EXERCISE BRIEF — Update the items from their beginning through the line containing "(x=25, y=126)", replacing "share" with "export" and leaving everything else unchanged.

# # #

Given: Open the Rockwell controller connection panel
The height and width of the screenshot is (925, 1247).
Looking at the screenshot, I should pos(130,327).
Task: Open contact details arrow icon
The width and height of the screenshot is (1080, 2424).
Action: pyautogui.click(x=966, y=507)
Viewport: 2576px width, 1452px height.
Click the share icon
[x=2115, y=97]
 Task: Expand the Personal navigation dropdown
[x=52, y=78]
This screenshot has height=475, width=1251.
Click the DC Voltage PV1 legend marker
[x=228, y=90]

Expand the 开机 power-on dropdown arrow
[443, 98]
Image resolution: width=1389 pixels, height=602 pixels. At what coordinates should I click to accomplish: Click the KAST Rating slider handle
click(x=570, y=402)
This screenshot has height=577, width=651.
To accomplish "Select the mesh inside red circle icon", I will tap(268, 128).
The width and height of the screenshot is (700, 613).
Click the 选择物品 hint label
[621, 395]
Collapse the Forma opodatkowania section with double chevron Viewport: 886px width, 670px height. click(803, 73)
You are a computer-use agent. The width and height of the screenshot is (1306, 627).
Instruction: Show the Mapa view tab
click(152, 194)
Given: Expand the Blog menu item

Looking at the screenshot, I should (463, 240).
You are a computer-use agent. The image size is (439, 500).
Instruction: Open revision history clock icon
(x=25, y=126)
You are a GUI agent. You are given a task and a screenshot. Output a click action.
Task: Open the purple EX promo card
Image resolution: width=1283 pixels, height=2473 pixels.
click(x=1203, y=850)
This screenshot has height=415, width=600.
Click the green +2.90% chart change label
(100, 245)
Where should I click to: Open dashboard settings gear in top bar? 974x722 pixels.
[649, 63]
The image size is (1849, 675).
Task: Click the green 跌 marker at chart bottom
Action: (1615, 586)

# # #

COMPLETED EXERCISE —
Given: Open the Rockwell controller connection panel
The height and width of the screenshot is (925, 1247).
Looking at the screenshot, I should pos(130,327).
Task: Open contact details arrow icon
The width and height of the screenshot is (1080, 2424).
Action: pyautogui.click(x=966, y=507)
Viewport: 2576px width, 1452px height.
Click the export icon
[x=2115, y=97]
 Task: Expand the Personal navigation dropdown
[x=52, y=78]
This screenshot has height=475, width=1251.
Click the DC Voltage PV1 legend marker
[x=228, y=90]

Expand the 开机 power-on dropdown arrow
[443, 98]
Image resolution: width=1389 pixels, height=602 pixels. At what coordinates should I click to accomplish: Click the KAST Rating slider handle
click(x=570, y=402)
This screenshot has height=577, width=651.
To accomplish "Select the mesh inside red circle icon", I will tap(268, 128).
The width and height of the screenshot is (700, 613).
Click the 选择物品 hint label
[621, 395]
Collapse the Forma opodatkowania section with double chevron Viewport: 886px width, 670px height. click(803, 73)
You are a computer-use agent. The width and height of the screenshot is (1306, 627).
Instruction: Show the Mapa view tab
click(152, 194)
Given: Expand the Blog menu item

Looking at the screenshot, I should (463, 240).
You are a computer-use agent. The image size is (439, 500).
Instruction: Open revision history clock icon
(x=25, y=126)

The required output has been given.